Sunday, September 11, 2016

American Indian Representations of Totemism Today at Indian Summer Festival 2016

Indian Summer Festival, reportedly the largest such festival for Indian People, took place from September 9th to 11th at the Henry W. Maier Festival Park on Milwaukee's downtown lakefront. Indian Summer Festival presents a somewhat different view of American Indian life and culture compared to what I saw at the Shalom Wildlife Zoo. I was particularly gratified to see an explanation of Great Lakes Indian tribal organization that presented the structure, meaning, and history of Great Lakes Indian totemism. As an anthropologist, totemism is an important symbolic cultural system that is foundational to our field. It continually re-emerges as a pillar of anthropological insight because it links the domains of symbolic, social,animal, and material worlds. Indeed, it would seem that under American Indian clan organization, there is limited separation between the animal, material, and human worlds.

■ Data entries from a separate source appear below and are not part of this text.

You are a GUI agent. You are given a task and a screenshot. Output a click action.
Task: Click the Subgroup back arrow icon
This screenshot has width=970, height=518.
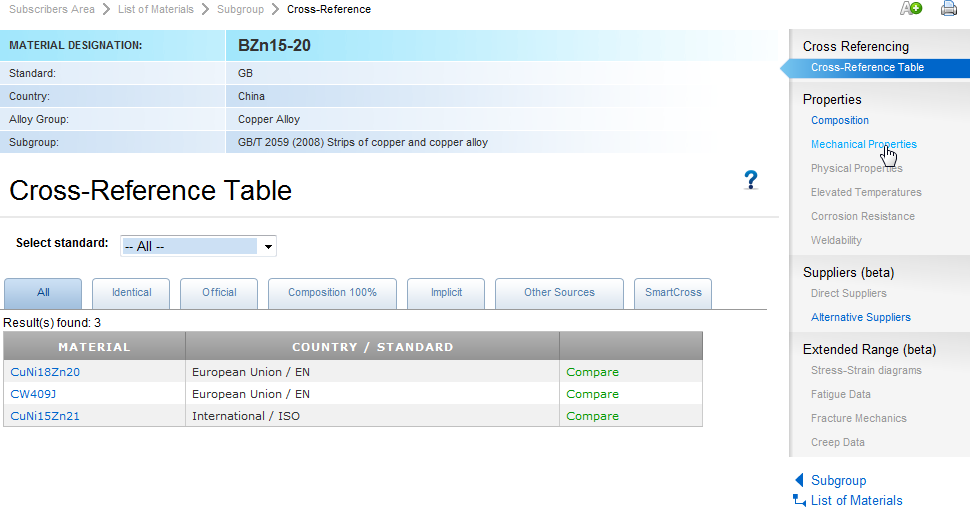(x=799, y=481)
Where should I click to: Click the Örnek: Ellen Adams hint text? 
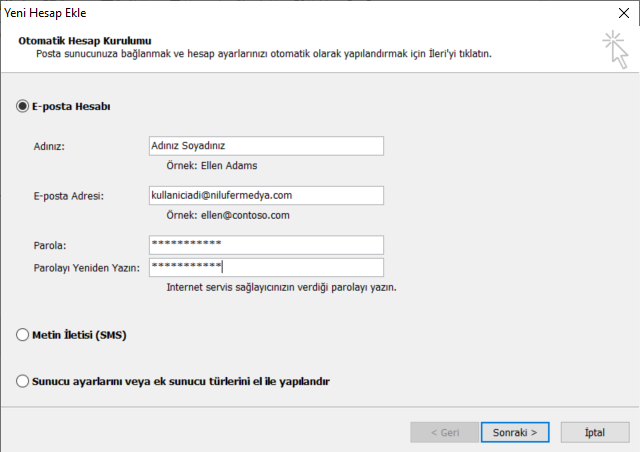coord(212,166)
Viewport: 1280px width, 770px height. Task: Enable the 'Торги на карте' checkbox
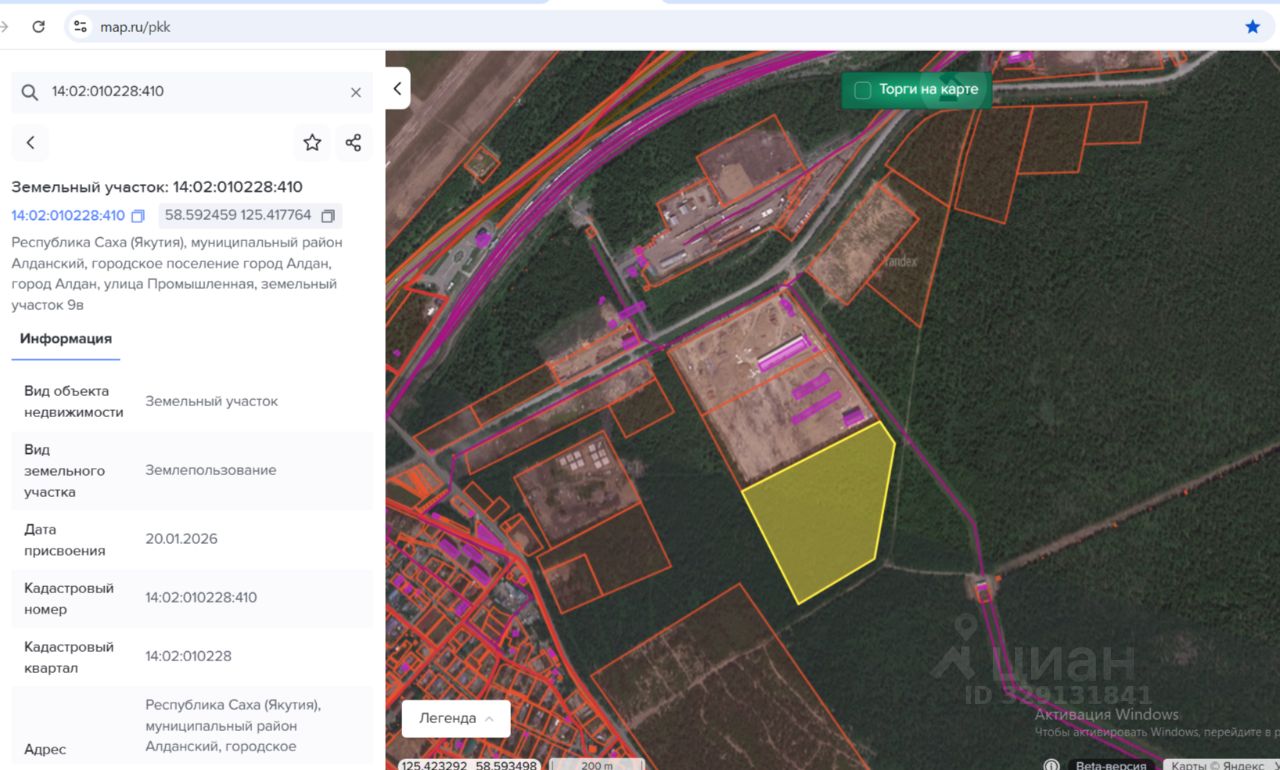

They are interrelated in a symbolic social system. They were represented in a grassy knoll with installations by 'living cultures of the Great Lakes.'

At the Shalom Wildlife Zoo totemism was represented as a personal avatar. A sign near the beginning of the zoo trail explained that Indians chose a totem animal that they felt close to; then it explained that if visitors had an animal that they felt close to as a child, then that is the visitor's "true totem." The placard finishes by referencing the phenomenon in which dogs and their owners tend to look alike.

There is some reasonable truth in some of this explanation. Emile Durkheim established social anthropology with his study of totemism in the late 19th century. He explained that people do indeed have individual totems that may be animals.

But totemism as presented at Indian Summer Festival 2016 emphasizes the social and collective levels of totemism, which is also the focus of anthropological studies of totemism.

At Indian Summer Festival totemism is presented as a structure for organizing tribal society. The totemic animals symbolize the divisions within this system. More than one's name - let alone a personal totem - the presentation at Indian Summer Festival shows that the most important aspect of one's identity was once one's clan within the totemic system. "What clan are you from" one would ask, not 'what's your name?'


This explanation of the clan/totemic system explains that the totemic system and its clans define both the meaning and location of 'community' for Ho-Chunk, Oneida, and other Great Lakes Indians groups, but also the overarching structure into which these community elements fit. Totemism, then, provides a multi-level social order as well as a symbolic map for keeping that system straight in one's mind. Moreover, according to the display at Indian Summer Festival, social functions and values are connected with different clan totems.

 



This explanation of Great Lakes totemism and clan organization also accords with Carol Mason's account of Ho-Chunk (aka Winnebago) totemism. But what seems most illuminating here is the presentation of a historical representation of Great Lakes clan organization. In this image (below) we see multiple clans represented by their totem with lines connecting them through their eyes and hearts. Notice that all lines go into the crane and leave through the crane's eye as a single strand. The Cran Clan was tasked with leadership and external communication (see above). This image, then, is a pictorial representation of Chippewa (Ojibwe) tribal structure and authority. Here we might interpret this image to say that the leader of the Cran Clan - probably Oshcabawis of "Monomoneau, WI" - is the legitimate spokesperson of the Chippewa clans. We might also interpret the twin badger-like creatures as depictions of the moity system Mason attributes to Great Lakes tribes. The small badger-like creature may be an additional division - an anomaly to a perfect moiety system.


At the Indian Summer Festival Milwaukee's Indian Peoples both presented and explored the past and present of Great Lakes area tribes. Indeed, as I suggested in my Shalom Wildlife Zoo post, Indian People are plenty able to speak for themselves; and they do, for our collective benefit.